In a recent article in the Health Service Journal, I set out my concern that, despite genuine progress, the NHS risks slipping backwards on patient safety. I wrote it because I am seeing a tension emerge between what we now know about safety and how systems behave when pressure mounts.
Over the last decade, there has been a real and welcome shift in how patient safety is understood. The language has changed. There is broader acceptance that harm is rarely the result of a single individual failure, and that learning requires curiosity, systems thinking, and psychological safety. In our meetings with NHS trusts, HSSIB has learned of inspiring work implementing frameworks such as the Patient Safety Incident Response Framework (PSIRF) which reflects real progress in how they are understanding system risks within services.
But progress in safety is not linear, and it is never guaranteed.
What investigations keep reminding us
One of the consistent lessons from safety investigations, in healthcare and in other high-risk sectors, is how easily systems revert to old patterns under stress. Not because people stop caring, but because familiar responses feel safer when uncertainty becomes uncomfortable.
When pressure rises, organisations often seek reassurance rather than insight. They count incidents instead of understanding risk. They look for closure rather than learning. They narrow their focus just when it most needs to widen.
From a safety perspective, this is where danger lies. Harm is rarely caused by dramatic failures. It emerges from everyday conditions: workload, trade-offs, assumptions, workarounds, all interacting in ways that only become visible after the event.
If we treat incidents as problems to be closed rather than signals to be understood, we lose the opportunity to see those conditions clearly.
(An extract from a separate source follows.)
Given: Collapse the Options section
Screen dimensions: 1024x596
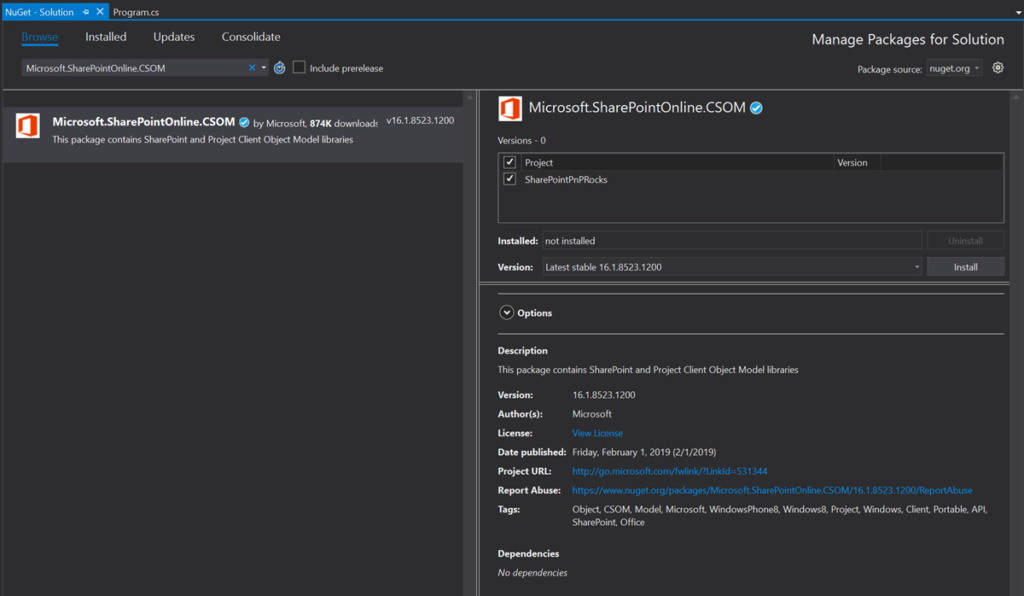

Safety is not the same as performance
A persistent and serious source of confusion in healthcare is the relationship between safety and quality. The two are closely related, but they are not the same. Treating safety as merely one component of quality, or concluding that good quality outcomes indicate safety, risks obscuring systemic hazards and creates false reassurance.
Safety is not just one of the domains of quality. It is the foundation on which other aspects of quality are built. Good outcomes do not necessarily mean safe systems. Outcomes tell us what has already happened. Safety is about what could happen next.
In other industries, this distinction is fundamental. Aviation does not assume that because yesterday’s flights were safe, tomorrow’s will be too. It invests heavily in understanding weak signals, near misses, and system vulnerabilities, even when outcomes look good.
Healthcare often does the opposite. We reassure ourselves with performance data, while risks remain hidden beneath the surface. That false reassurance can be comforting, but it is also perilous.
Culture shows itself under pressure
Much has been written about the importance of just culture, restorative approaches, and psychological safety, and rightly so. But culture often only really reveals itself when things go wrong.
When organisations are under strain, do we lean into curiosity or retreat to certainty? Do we tolerate ambiguity, or demand simple explanations? Do we create space for honest accounts of fallibility, or quietly reintroduce blame through the language of assurance?
From what I have seen, the risk now is not that we reject modern safety thinking outright, but that we adopt it superficially, performing learning rather than practicing it.
That kind of regression is subtle. It happens quietly, and generally with good intentions. But it undermines trust, discourages openness, and erodes the very conditions that safety depends upon.
Frameworks do not by themselves create safe systems; the right culture is essential.
Sustainable improvement in safety requires leaders who are willing to accept uncertainty, resist simplistic narratives, and model learning in public. It requires regulators and national bodies to be equally thoughtful about the signals they send, particularly under pressure.
Language matters. If we default to a focus on human fallibility, compliance, targets, and punitive assurance, we should not be surprised when organisations prioritise appearance over understanding.
Being explicit about what we will no longer tolerate, blame, superficial learning, misuse of performance data as a substitute for safety, is as important as articulating what we expect to see.
Why this matters now
The NHS has made substantial progress towards a more mature approach to patient safety. That progress should not be underestimated. But it is fragile.
When systems are stretched, safety is often the first thing quietly compromised, not deliberately, but incrementally. If that happens now, we will not simply pause improvement. We may well undo it.
From a safety investigation perspective, the lesson is clear: systems that cannot tolerate honest accounts of fallibility cannot learn; and systems that cannot learn will not be as safe they should.
When the system is under pressure, it is not the time for retreat. It is when we need to hold our nerve.